= Beginning of Section =

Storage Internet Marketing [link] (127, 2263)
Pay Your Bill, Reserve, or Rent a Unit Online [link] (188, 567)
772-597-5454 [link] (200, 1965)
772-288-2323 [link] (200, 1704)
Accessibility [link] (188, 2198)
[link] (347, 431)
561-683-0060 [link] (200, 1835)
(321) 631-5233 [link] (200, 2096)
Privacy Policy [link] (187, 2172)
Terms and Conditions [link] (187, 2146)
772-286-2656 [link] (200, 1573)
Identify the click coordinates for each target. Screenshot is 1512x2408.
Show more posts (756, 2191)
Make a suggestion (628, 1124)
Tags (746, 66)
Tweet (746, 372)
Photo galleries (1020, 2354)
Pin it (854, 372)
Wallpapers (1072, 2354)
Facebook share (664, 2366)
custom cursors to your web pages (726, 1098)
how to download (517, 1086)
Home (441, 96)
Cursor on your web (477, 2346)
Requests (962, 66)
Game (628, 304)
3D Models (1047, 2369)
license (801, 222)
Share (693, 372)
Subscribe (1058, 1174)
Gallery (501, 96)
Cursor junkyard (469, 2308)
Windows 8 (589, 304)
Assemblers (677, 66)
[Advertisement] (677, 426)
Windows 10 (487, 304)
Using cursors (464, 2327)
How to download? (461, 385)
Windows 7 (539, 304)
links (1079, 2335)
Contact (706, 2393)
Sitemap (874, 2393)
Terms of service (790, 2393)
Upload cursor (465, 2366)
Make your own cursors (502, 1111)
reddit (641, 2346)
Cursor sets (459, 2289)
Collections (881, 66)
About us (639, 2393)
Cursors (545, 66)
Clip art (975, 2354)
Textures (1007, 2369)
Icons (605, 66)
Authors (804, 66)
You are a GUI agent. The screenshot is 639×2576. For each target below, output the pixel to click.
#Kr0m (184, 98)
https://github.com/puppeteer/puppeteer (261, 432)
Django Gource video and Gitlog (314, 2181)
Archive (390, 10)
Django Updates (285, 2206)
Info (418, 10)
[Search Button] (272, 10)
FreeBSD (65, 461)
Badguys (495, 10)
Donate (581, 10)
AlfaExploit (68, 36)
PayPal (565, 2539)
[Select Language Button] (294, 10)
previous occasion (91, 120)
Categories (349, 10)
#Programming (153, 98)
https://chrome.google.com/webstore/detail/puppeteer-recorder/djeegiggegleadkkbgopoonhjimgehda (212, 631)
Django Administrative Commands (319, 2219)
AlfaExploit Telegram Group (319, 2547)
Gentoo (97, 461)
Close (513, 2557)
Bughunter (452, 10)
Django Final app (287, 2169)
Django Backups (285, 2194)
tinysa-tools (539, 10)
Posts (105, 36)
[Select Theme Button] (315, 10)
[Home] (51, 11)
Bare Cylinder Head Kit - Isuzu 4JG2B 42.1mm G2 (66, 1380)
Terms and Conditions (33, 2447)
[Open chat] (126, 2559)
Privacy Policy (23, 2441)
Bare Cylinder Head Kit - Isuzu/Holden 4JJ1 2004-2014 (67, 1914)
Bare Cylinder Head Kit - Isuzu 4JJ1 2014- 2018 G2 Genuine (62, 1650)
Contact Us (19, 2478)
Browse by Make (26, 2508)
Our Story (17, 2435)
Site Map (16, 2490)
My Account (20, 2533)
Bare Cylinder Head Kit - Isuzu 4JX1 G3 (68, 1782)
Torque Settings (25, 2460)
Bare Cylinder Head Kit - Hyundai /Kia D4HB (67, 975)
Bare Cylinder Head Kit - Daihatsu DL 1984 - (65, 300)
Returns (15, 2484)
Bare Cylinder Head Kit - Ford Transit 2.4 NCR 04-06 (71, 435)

= End of Section =

What you are asked to do —
Copy the lines above exactly, beginning at the line that has "reddit (641, 2346)" and stopping after the line that has "Django Backups (285, 2194)", and omit the rest.

Reply —
reddit (641, 2346)
Cursor sets (459, 2289)
Collections (881, 66)
About us (639, 2393)
Cursors (545, 66)
Clip art (975, 2354)
Textures (1007, 2369)
Icons (605, 66)
Authors (804, 66)
You are a GUI agent. The screenshot is 639×2576. For each target below, output the pixel to click.
#Kr0m (184, 98)
https://github.com/puppeteer/puppeteer (261, 432)
Django Gource video and Gitlog (314, 2181)
Archive (390, 10)
Django Updates (285, 2206)
Info (418, 10)
[Search Button] (272, 10)
FreeBSD (65, 461)
Badguys (495, 10)
Donate (581, 10)
AlfaExploit (68, 36)
PayPal (565, 2539)
[Select Language Button] (294, 10)
previous occasion (91, 120)
Categories (349, 10)
#Programming (153, 98)
https://chrome.google.com/webstore/detail/puppeteer-recorder/djeegiggegleadkkbgopoonhjimgehda (212, 631)
Django Administrative Commands (319, 2219)
AlfaExploit Telegram Group (319, 2547)
Gentoo (97, 461)
Close (513, 2557)
Bughunter (452, 10)
Django Final app (287, 2169)
Django Backups (285, 2194)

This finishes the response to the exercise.